Exercise objective ->
The records below are to be restated word for word, with every picture left out.

Collected data
Content starts

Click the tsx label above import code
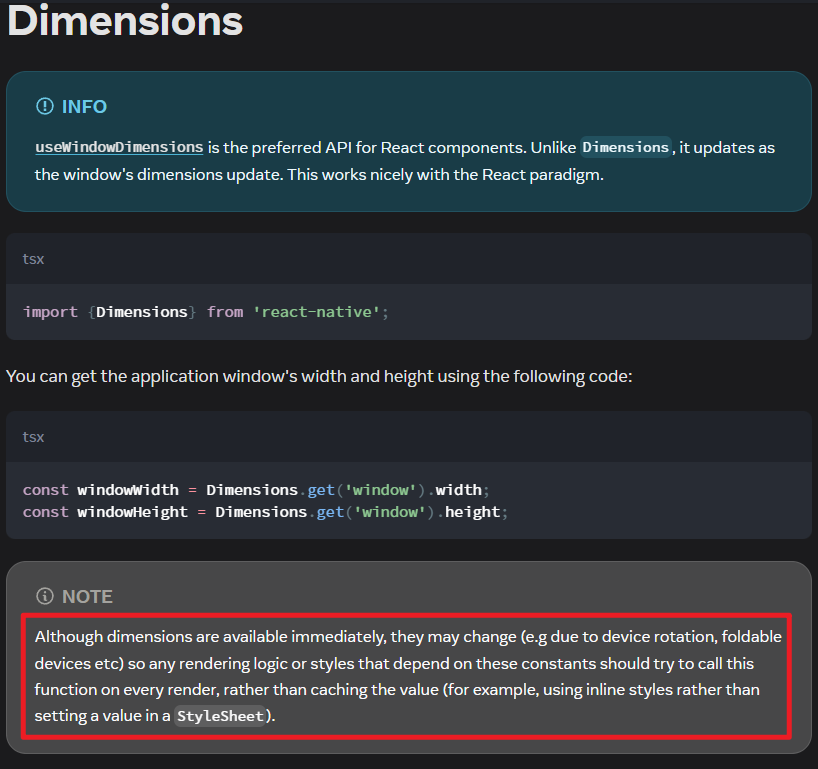 pyautogui.click(x=33, y=259)
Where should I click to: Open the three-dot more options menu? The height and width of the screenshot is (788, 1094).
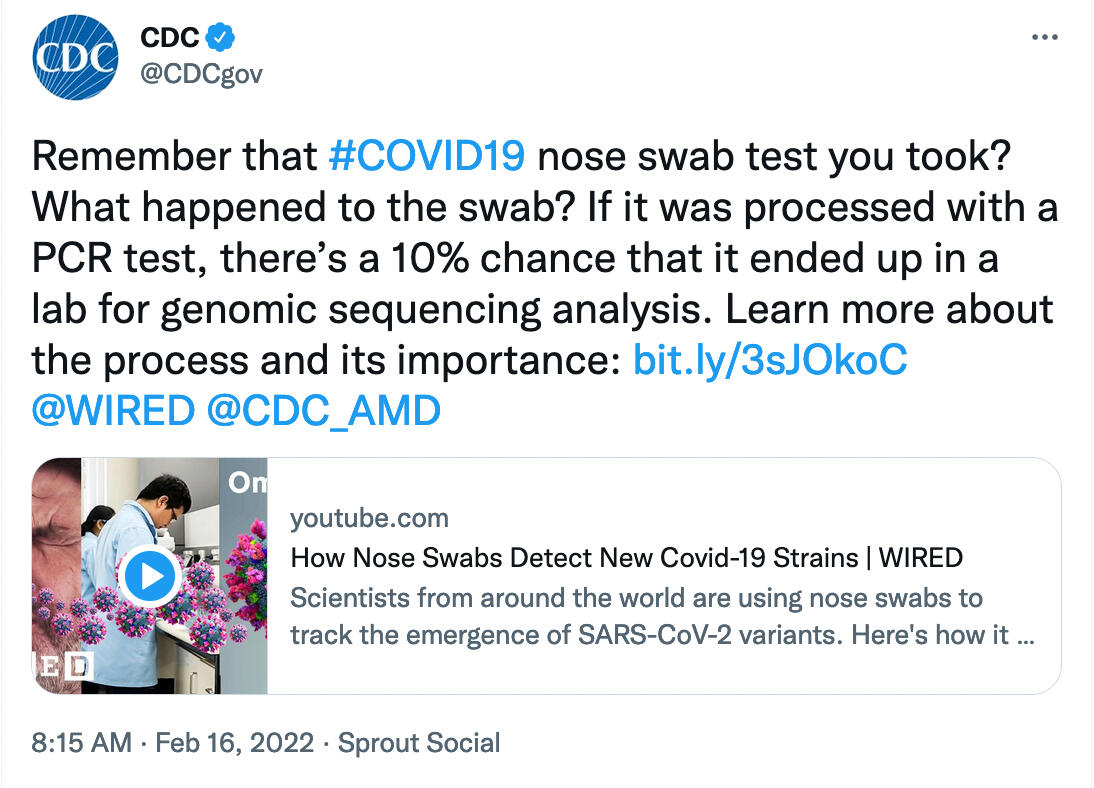pyautogui.click(x=1043, y=37)
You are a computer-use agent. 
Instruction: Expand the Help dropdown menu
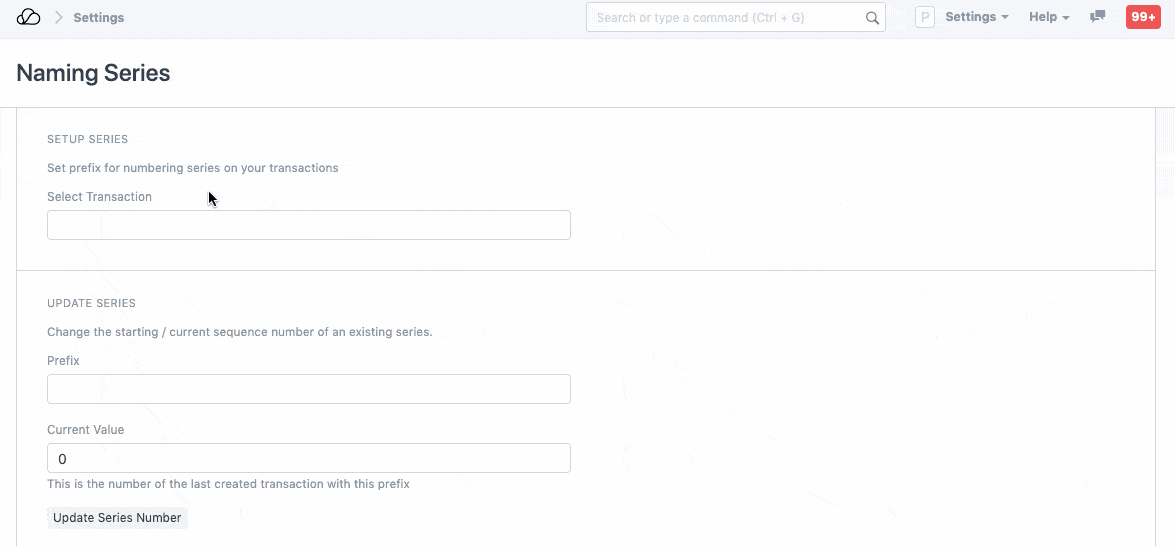click(x=1049, y=17)
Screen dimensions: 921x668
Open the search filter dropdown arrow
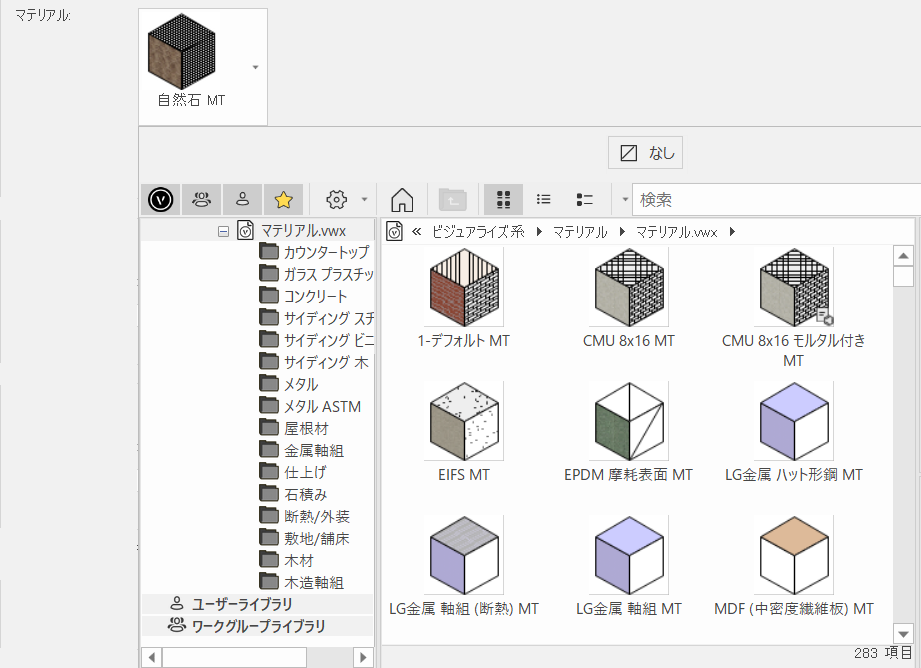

Content ends

Response below ->
Click the tsx label above import code
 pyautogui.click(x=33, y=259)
Where should I click to: Open the three-dot more options menu? The height and width of the screenshot is (788, 1094).
pyautogui.click(x=1043, y=37)
You are a computer-use agent. 
Instruction: Expand the Help dropdown menu
click(x=1049, y=17)
Screen dimensions: 921x668
Open the search filter dropdown arrow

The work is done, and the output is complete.